*** Data under study ***

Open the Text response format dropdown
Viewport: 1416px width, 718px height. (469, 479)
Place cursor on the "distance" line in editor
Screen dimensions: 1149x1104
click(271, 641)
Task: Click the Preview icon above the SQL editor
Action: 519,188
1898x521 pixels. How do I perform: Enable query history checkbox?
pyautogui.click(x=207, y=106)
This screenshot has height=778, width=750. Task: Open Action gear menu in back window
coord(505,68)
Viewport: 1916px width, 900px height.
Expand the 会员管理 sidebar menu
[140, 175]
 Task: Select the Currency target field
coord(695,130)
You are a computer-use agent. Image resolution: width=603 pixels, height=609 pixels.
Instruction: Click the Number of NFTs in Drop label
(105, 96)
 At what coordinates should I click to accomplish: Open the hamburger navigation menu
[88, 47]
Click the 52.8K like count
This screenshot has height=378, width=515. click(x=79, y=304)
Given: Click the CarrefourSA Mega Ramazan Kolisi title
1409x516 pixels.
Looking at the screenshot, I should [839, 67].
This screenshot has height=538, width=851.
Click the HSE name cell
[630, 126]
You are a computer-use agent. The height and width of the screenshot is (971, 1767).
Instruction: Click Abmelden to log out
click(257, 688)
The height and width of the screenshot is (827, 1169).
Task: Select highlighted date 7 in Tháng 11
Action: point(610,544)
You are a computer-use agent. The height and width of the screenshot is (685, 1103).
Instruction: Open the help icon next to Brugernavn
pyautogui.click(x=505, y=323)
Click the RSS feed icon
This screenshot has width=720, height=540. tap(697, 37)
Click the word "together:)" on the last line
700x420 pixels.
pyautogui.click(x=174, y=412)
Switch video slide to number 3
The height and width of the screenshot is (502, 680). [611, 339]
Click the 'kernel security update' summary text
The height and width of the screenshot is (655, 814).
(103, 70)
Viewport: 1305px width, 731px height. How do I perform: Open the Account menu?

*** End of Data under study ***

■ **Task objective**:
In the data above, how many lines contain the word "computer"? Write the number only.

■ **Task output**:
3